The Coalmines of Marcinelle

Salvatore Adamo, simply known as Adamo, was born in the small commune of Comiso in Sicily, Italy, in 1943. When he was 3 his family emigrated to Belgium, where his father Antonio worked in the coalmines of Marcinelle.

In 1950, Salvatore was bedridden for a year with meningitis. Salvatore's parents did not want their son to become a miner and made great sacrifices to give him a good education, in a strict Catholic school run by the Frères des Ecoles Chrétiennes. Salvatore was a hard working, solitary student.

He started singing and composing his own songs from an early age. His debut was in a Radio Luxembourg competition in 1960. He participated as the singer and composer of the song Si j'osais/If I May and won the competition's final in Paris.

Shortly afterwards Adamo brought out his first single, without much success. Discouraged, he might have gone back to his studies if it hadn't been for the stubborn persistence of Antonio, who had his own ideas about his son's future. Together, they left for Paris, where they began doing the rounds of the music venues and record labels.

After four singles that went unnoticed Adamo had his first hit in 1963 with Sans toi, ma mie/Without You, My Sweet. It was a classical romantic number, completely different from the yéyé trend, the fusion of American rock and roll and French variety, that was all the rage at the time.

From then on, everything began to happen very quickly. On his twentieth birthday, he performed live at the Ancienne Belgique, the famous music hall in Brussels. He followed this up by doing a support act for Cliff Richard and the Shadows at another famous music venue, L'Olympia in Paris.

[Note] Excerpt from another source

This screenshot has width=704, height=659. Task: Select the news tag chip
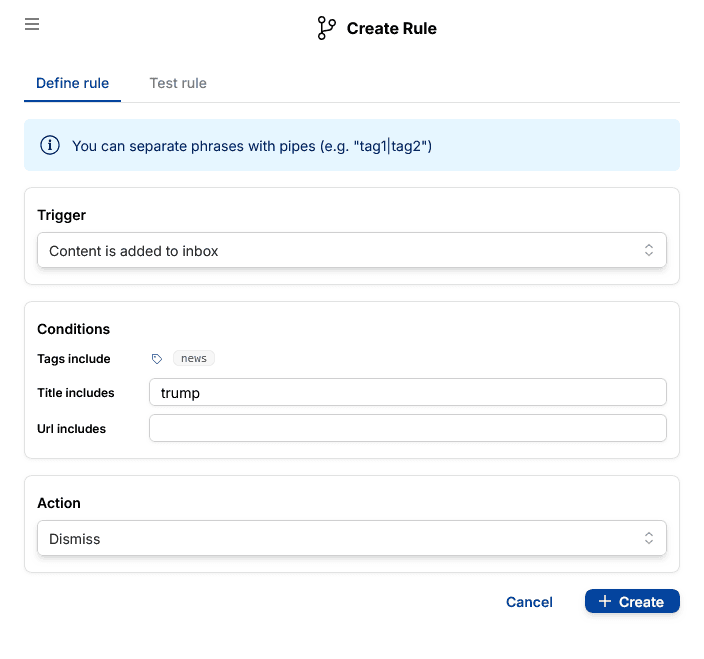(x=194, y=358)
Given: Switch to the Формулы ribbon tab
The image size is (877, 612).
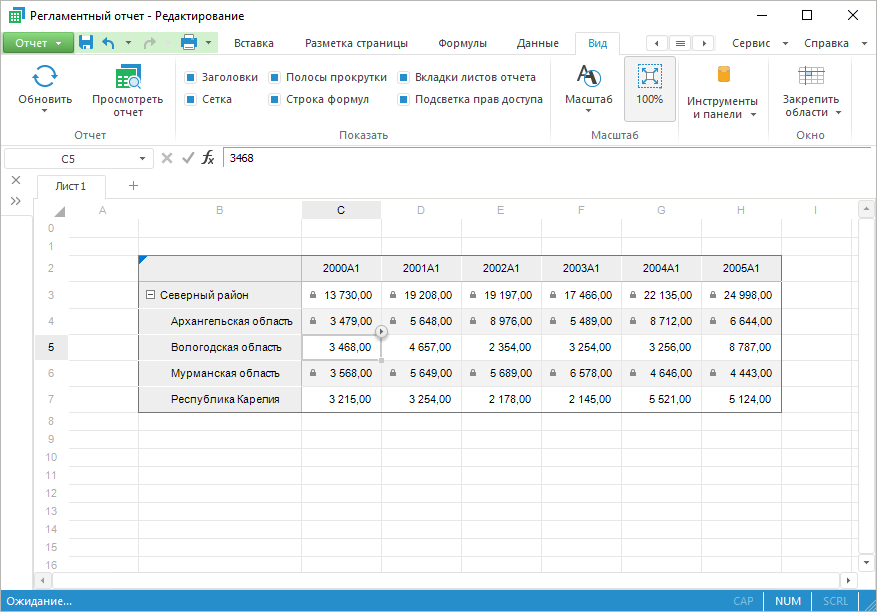Looking at the screenshot, I should tap(462, 43).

A series of hits followed, including Tombe la neige/Snow Falls, Vous permettez Monsieur/Allow Me, Sir and Les filles du bord de mer/The Girls at the Seashore.

Adamo has always remained faithful to the same style: this makes him known as the 'chanteur romantique par excellence'. With a characteristic, slightly broken voice Adamo sang his ballads mainly in French but also in other languages and he had commercial success in continental Europe, Japan and Latin America.

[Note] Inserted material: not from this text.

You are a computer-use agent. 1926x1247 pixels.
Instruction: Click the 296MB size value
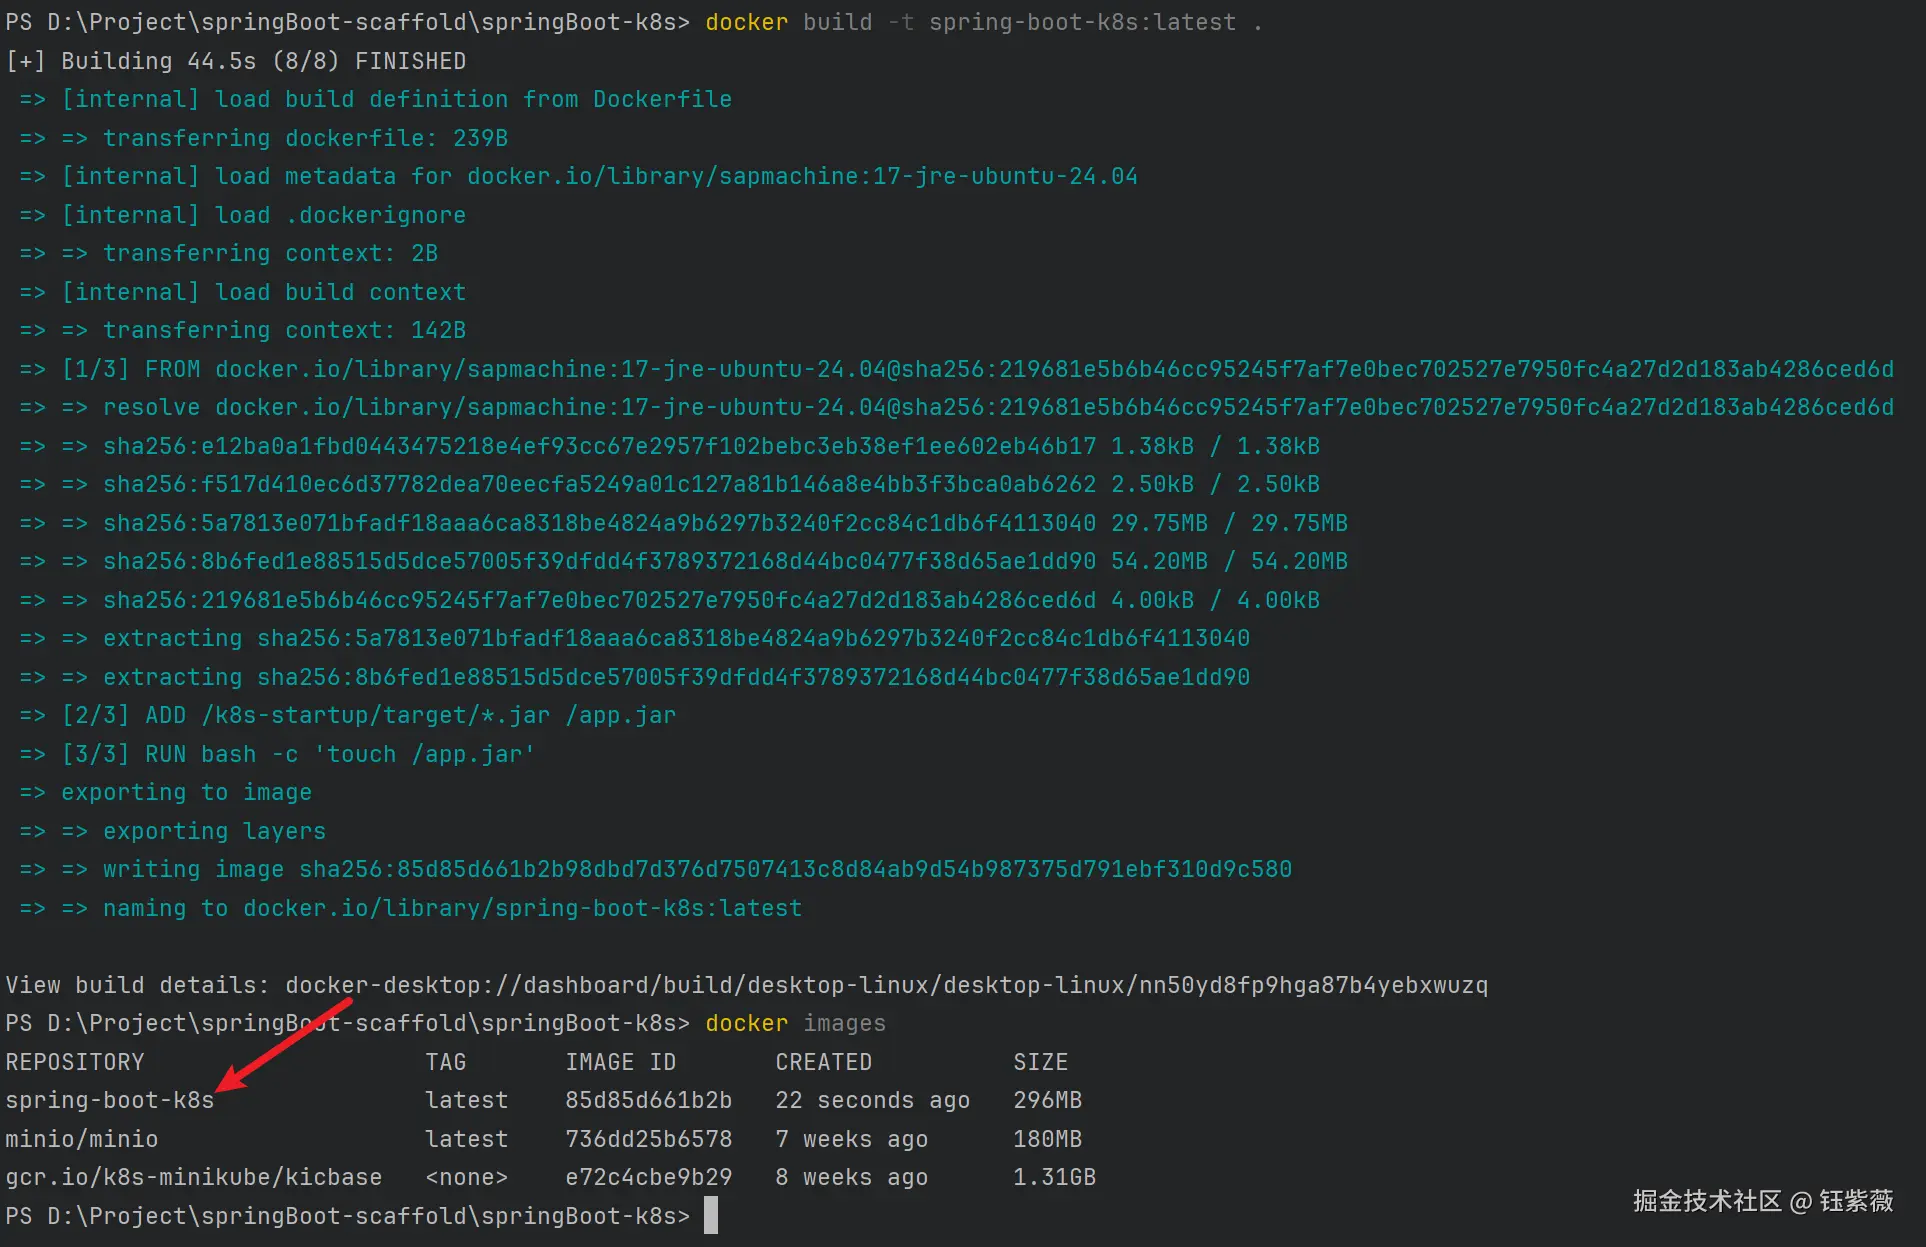(1047, 1100)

In 1964 he was the second biggest selling artist in the world, behind the Beatles. Reportedly he has now sold over 90 million albums worldwide.

His popularity in Japan began spectacularly with the incredible success of Tombe la neige, which remained at the top of the charts for 72 weeks. Nowadays one of the most widely known karaoke classics is the song Youki Wa Furu, the Japanese version of Tombe La Neige (the local Dreaming of a White Christmas).

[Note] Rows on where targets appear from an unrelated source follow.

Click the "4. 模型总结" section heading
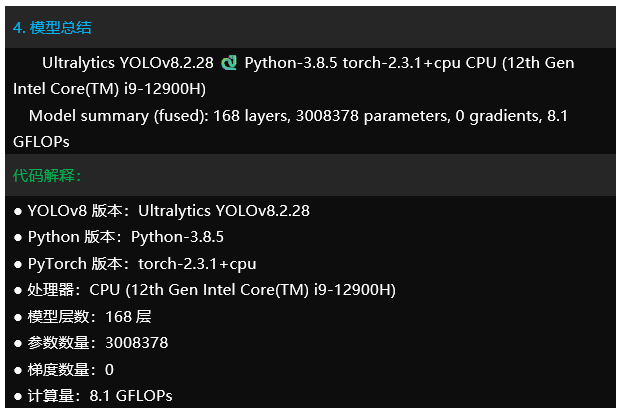The width and height of the screenshot is (620, 414). [x=52, y=28]
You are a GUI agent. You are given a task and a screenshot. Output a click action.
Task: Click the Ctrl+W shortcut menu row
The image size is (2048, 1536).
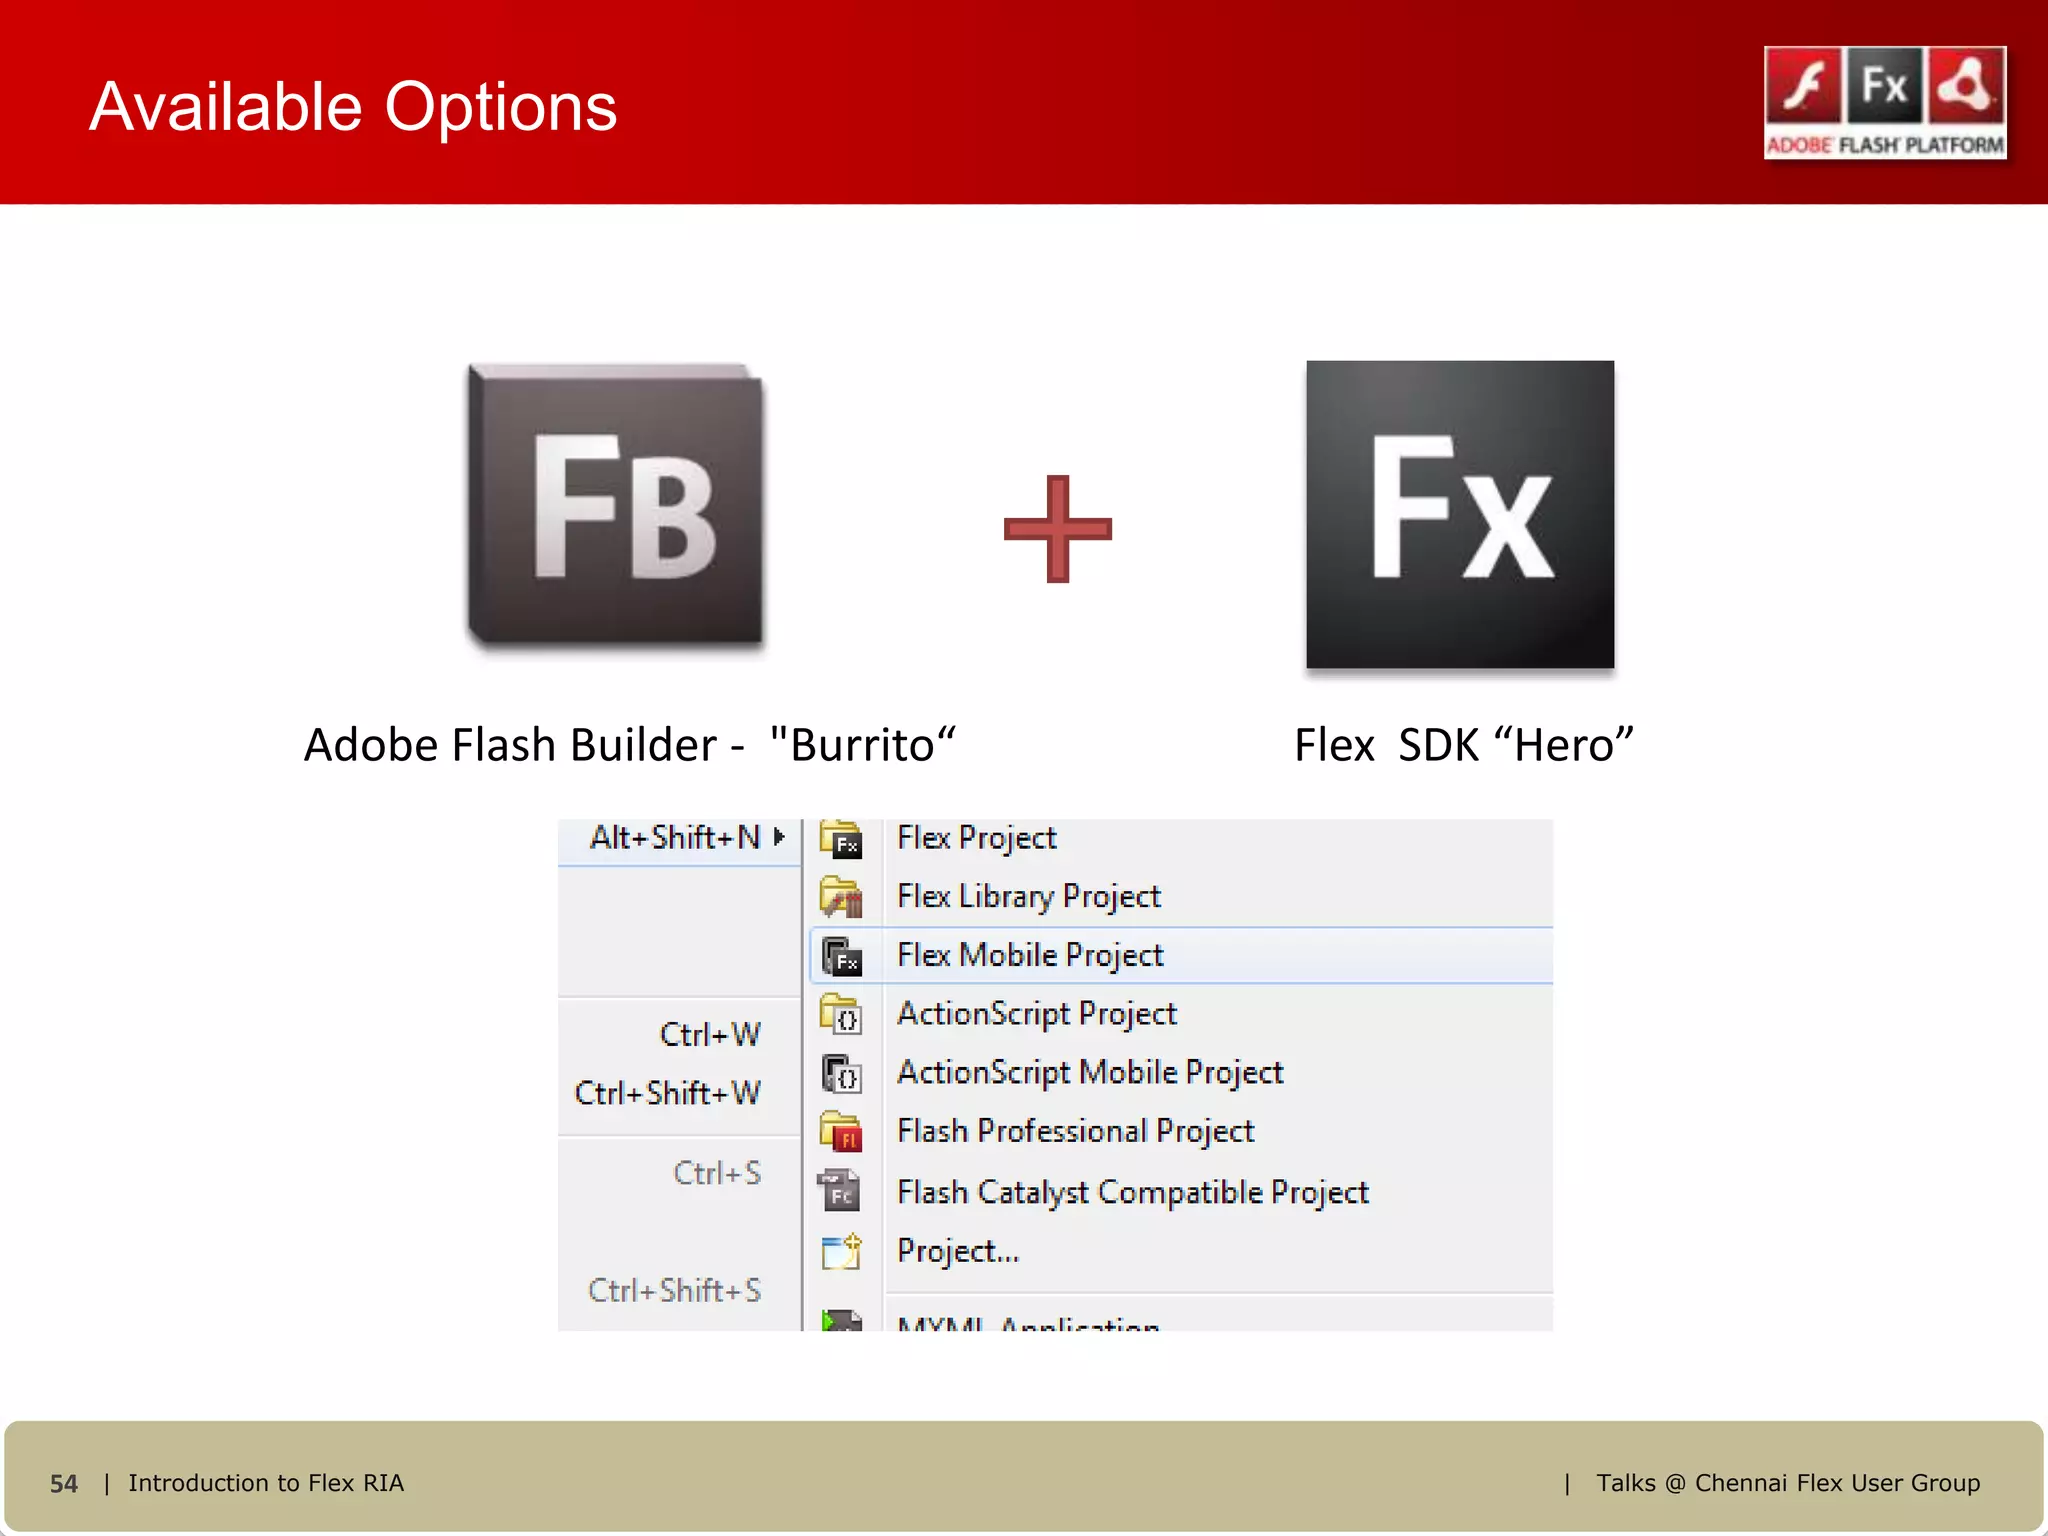[x=709, y=1034]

Dutch postcard by Gebr. Spanjersberg N.V. (SPARO), Rotterdam. Mailed in 1967. Publicity card for His Master's Voice for the single Dolce Paola/A vot'bon coeur.

Big Dutch photocard.

Dutch postcard by Uitgeverij Takken, no. AX 5461.

Dutch postcard by 't Sticht, Utrecht, no. AX 5934, sent by mail in 1965. Photo: 't Sticht. Publicity card for R. Bylois / Benelux Theater, Bruxelles (Brussels).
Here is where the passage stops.